Quito, 16 oct (La Calle). – En el video se observa a dos adolescentes asustados rodeados de varias personas que se aglomeran en la puerta de una tienda comercial. Los moradores los acusaban de ladrones y planeaban entregarlos a la policía.

«Son muy jovencitos, no queremos verlos mañana tirados en la orilla de la carretera», dice uno de los comerciantes de Tibú, un pueblo en la frontera colombo-venezolana.

La Policía no contestó al llamado y en vez de la autoridades, llegaron dos hombres armados que forcejearon con los comerciantes, encañonaron a los dos chicos, los montaron en sus motos y se los llevaron.

Unas horas después aparecieron muertos. Ambos ejecutados de un tiro en la cabeza con carteles colgados que decían ladrón.

Delitos extrajudiciales

No es la primera vez que ocurren estas ejecuciones en esa región fronteriza. Sin embargo, el caso generó conmoción en ambos países. La diferencia en el homicidio de los dos jóvenes venezolanos es que sus rostros se hicieron virales en videos. Estos reflejaban miedo y un sentimiento ajeno a la guerra que se vive en esa región.

Las autoridades colombianas y los medios locales esclarecieron que los fallecidos eran Jackson Enrique Arriaga, de 23 años. También un joven de 15 años cuya identidad se ha protegido.

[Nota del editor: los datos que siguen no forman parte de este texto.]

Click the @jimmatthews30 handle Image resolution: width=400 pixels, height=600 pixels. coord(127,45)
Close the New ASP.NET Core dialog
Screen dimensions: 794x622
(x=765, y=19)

Ambos fueron encontrados robando dos pantalones. Ahora se han convertido en víctimas de las ejecuciones extrajudiciales en Colombia. El muchacho de 15 años era oriundo de Maracaibo y pertenecía a la etnia indígena wayuu. El otro joven era de Mérida y padre de una niña. Su familia no ha podido repatriar el cuerpo

La policía atribuyó el doble homicidio a las llamadas disidencias de las FARC, reductos de la guerrilla desmovilizada, pero expertos en conflicto han descrito el caso como una acción típica del paramilitarismo, informó la BBC.